Methods: : The FDA and USC–IRB approved the study protocol. Informed consent was obtained and 6 subjects were implanted with a Second Sight Medical Products16–electrode retinal prosthesis. In each session, electrode impedance was measured via back telemetry from the implant and the detection threshold was measured by varying stimulus current until the subject was able to see the visual percept on 50% trials, corrected for false alarms. In five subjects, cross sectional images through the array and underlying retina were obtained using optical coherence tomography. The scans were analyzed to determine the distance between the prosthesis electrodes and the epiretinal surface.

Results: : An inverse square relationship was found between impedance and electrode–retina distance, an inverse relationship was found between the impedance and threshold, and a linear relationship was observed between electrode–retina distance and stimulation threshold. We calculated the linear correlation of impedance vs. (1/(electrode proximity)²) (ρ=0.66, 148 measurements, 5 subjects), impedance vs. (1/threshold) (ρ=0.78, 493 measurements, 6 subjects) and threshold vs. (electrode proximity)² (ρ=0.56, 114 measurements, 5 subjects). All correlations were statistically significant (p<0.001).
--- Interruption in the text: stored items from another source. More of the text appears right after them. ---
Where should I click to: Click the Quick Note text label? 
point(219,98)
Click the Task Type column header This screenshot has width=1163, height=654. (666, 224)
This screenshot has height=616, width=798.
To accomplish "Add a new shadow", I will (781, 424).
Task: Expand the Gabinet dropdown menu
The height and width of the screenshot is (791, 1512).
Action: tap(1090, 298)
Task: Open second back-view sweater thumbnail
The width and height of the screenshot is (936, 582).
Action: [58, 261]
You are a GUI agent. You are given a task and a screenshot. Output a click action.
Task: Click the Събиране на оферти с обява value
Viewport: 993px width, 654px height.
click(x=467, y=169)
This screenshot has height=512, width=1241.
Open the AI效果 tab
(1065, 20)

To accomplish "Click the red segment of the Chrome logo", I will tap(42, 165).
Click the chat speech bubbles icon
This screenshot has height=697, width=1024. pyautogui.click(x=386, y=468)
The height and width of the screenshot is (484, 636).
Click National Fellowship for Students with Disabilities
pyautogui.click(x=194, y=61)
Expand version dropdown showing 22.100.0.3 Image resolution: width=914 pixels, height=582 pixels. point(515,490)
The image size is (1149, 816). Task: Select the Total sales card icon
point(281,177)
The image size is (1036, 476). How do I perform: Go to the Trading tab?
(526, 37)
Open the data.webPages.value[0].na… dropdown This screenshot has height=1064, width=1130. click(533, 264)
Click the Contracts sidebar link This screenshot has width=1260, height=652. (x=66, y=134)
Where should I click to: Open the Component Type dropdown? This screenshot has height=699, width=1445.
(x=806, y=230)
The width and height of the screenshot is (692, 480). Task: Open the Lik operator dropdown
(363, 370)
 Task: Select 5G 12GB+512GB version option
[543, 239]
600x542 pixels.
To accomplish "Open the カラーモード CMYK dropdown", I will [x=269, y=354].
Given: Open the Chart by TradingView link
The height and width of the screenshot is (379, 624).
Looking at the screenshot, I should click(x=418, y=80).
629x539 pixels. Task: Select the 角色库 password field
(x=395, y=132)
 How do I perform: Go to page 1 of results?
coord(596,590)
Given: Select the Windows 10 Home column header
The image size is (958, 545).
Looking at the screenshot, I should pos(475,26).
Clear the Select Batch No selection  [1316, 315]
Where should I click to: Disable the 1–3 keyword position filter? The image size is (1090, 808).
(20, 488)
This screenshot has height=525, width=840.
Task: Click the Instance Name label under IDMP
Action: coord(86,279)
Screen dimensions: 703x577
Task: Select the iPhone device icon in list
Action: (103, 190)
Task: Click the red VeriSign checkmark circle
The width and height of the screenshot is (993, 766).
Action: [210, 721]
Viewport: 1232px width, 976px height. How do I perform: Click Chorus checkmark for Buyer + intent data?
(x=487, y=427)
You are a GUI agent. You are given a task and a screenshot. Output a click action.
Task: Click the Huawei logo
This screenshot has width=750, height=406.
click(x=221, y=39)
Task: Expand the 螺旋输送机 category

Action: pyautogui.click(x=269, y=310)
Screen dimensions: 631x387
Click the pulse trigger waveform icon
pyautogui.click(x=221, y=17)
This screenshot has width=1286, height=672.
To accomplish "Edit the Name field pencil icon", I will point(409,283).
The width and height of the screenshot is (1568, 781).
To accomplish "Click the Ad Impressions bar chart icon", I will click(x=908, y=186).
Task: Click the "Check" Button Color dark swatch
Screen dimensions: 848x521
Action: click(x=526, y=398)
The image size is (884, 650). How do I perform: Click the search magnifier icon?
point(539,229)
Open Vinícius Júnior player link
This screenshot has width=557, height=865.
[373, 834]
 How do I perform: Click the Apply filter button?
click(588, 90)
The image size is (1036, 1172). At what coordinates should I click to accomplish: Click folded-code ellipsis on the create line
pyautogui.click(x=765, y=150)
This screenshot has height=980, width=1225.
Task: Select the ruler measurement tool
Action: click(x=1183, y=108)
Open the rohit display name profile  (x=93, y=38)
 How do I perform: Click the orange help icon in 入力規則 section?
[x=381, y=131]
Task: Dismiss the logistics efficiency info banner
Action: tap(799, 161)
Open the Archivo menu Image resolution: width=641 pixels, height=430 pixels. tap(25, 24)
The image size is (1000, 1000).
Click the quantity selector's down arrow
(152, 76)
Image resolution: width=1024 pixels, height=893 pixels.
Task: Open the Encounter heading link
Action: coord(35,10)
Conclusions: : The stimulus intensity required to elicit a percept is proportional to the square of the distance of the electrode from the retinal surface, consistent with the prediction that the electric field decreases with the square of the distance from the stimulating electrode. The correlations that we have observed suggest that impedance may be a useful tool to predict both the proximity of the prosthesis to the retina and stimulation thresholds in future subjects.